Il saisit l’instant où Johann et son frère avaient le dos tourné, pour traverser d’un seul bond le péristyle. Quand ils se retournèrent, il était tapi déjà derrière la porte de l’usurier.

De là, il entendait beaucoup mieux.

Lorsque les deux interlocuteurs passèrent devant la porte, c’était Johann qui parlait. Il répondait sans doute à une question du joueur d’orgue, touchant le but du voyage.

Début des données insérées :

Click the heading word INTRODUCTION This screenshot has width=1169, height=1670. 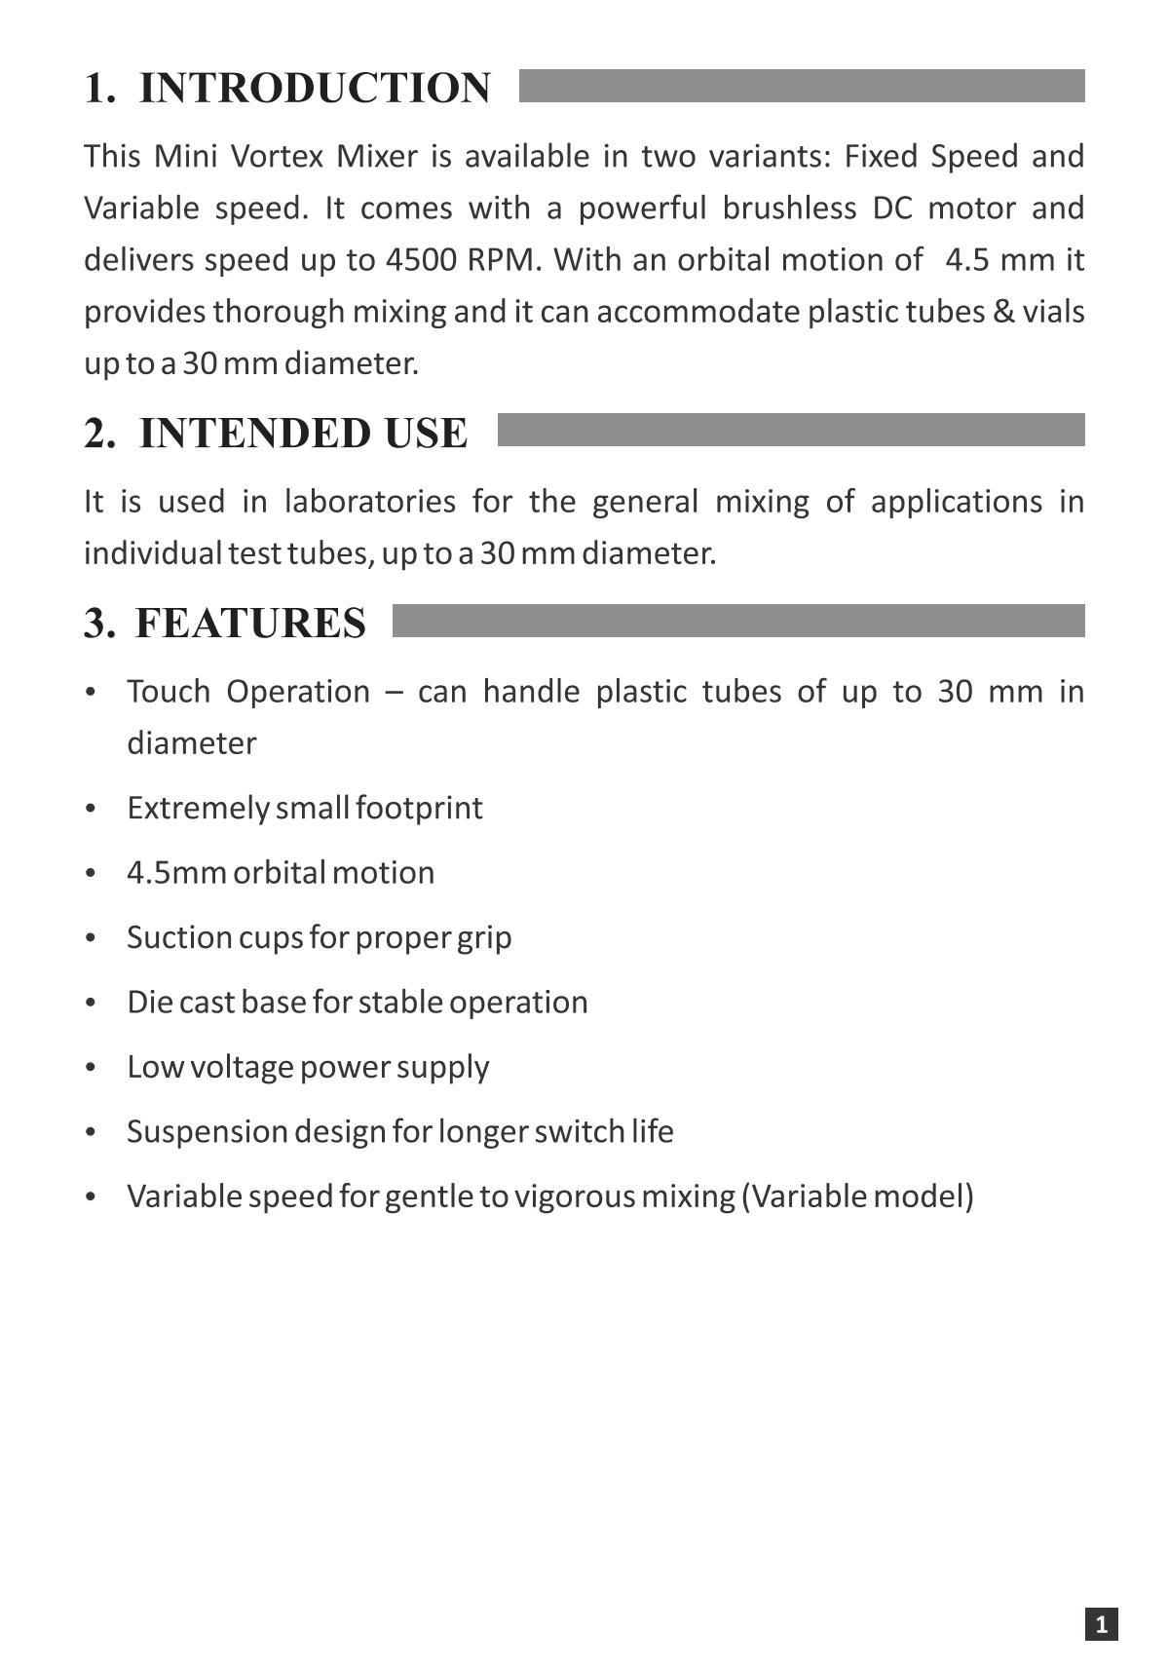point(315,88)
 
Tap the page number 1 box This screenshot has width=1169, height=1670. point(1101,1624)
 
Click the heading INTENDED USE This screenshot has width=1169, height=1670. point(303,434)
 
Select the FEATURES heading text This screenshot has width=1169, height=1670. point(249,623)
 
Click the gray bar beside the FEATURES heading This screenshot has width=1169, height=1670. point(737,621)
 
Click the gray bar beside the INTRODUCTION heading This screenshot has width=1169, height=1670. point(801,86)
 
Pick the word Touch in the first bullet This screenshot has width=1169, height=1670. point(169,692)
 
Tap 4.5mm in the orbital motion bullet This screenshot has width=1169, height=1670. point(176,872)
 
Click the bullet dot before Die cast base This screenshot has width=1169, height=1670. point(91,1003)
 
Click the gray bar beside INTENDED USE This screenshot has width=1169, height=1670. point(790,430)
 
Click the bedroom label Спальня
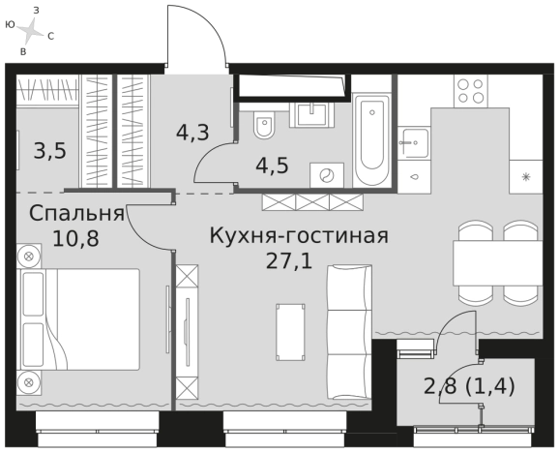click(75, 212)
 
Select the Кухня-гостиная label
click(299, 236)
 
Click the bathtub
click(371, 139)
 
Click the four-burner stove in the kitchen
click(471, 91)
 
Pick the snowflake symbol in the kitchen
click(527, 176)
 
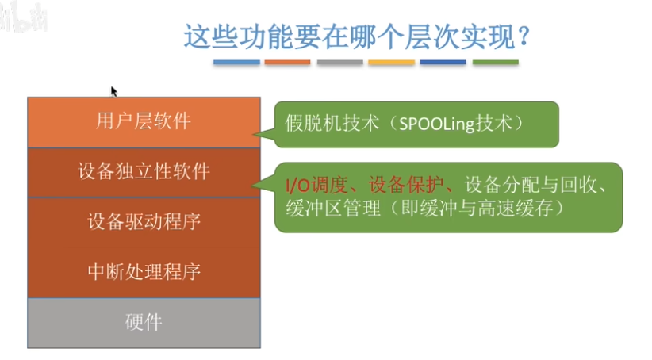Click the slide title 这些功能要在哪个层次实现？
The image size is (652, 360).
(x=357, y=36)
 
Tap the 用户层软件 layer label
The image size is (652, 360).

— Tu auras tout le temps de savoir cela en route, mon garçon, disait-il ; je vais te mettre avec un gaillard qui t’expliquera la chose… tout ça ne sera pas la mer à boire, crois-moi, et tu auras gagné facilement ton argent !

Ils étaient tous les deux, vis-à-vis l’un de l’autre, dans une situation analogue. Entre eux, il s’agissait d’un meurtre que Johann prenait fort au sérieux sans doute, mais pour lequel il ne comptait nullement sur le joueur d’orgue ; Jean était à ses yeux un comparse, chargé uniquement de compléter sa troupe, et qu’il embauchait pour avoir droit à la récompense promise.

Quand on a deux estafiers comme Mâlou et Blaireau, sans parler de l’honnête Fritz, un pauvre garçon de la trempe de Jean Regnault est assurément du luxe.

Mais le chevalier avait exigé quatre hommes, pour le moins, et il fallait lui en donner pour son argent.

C’était sous l’influence de la roide eau-de-vie des Quatre-Fils-Aymon que Johann avait entamé cette conquête à peu près inutile ; à jeun, peut-être eût-il agi différemment. Néanmoins, une fois l’affaire commencée, autant celui-là qu’un autre. Il savait l’allemand, et Johann ne songeait pas, sans un certain plaisir, que l’absence du joueur d’orgue laisserait le champ libre au neveu Nicolas, auprès de la gentille Gertraud.

Johann avait l’estime la plus profonde pour les économies du père Hans.

Quant à Jean, nous savons que sa détresse lui avait enseigné la ruse, et qu’il avait fait avec sa conscience une sorte de compromis. L’idée du meurtre était à cent lieues de sa cervelle.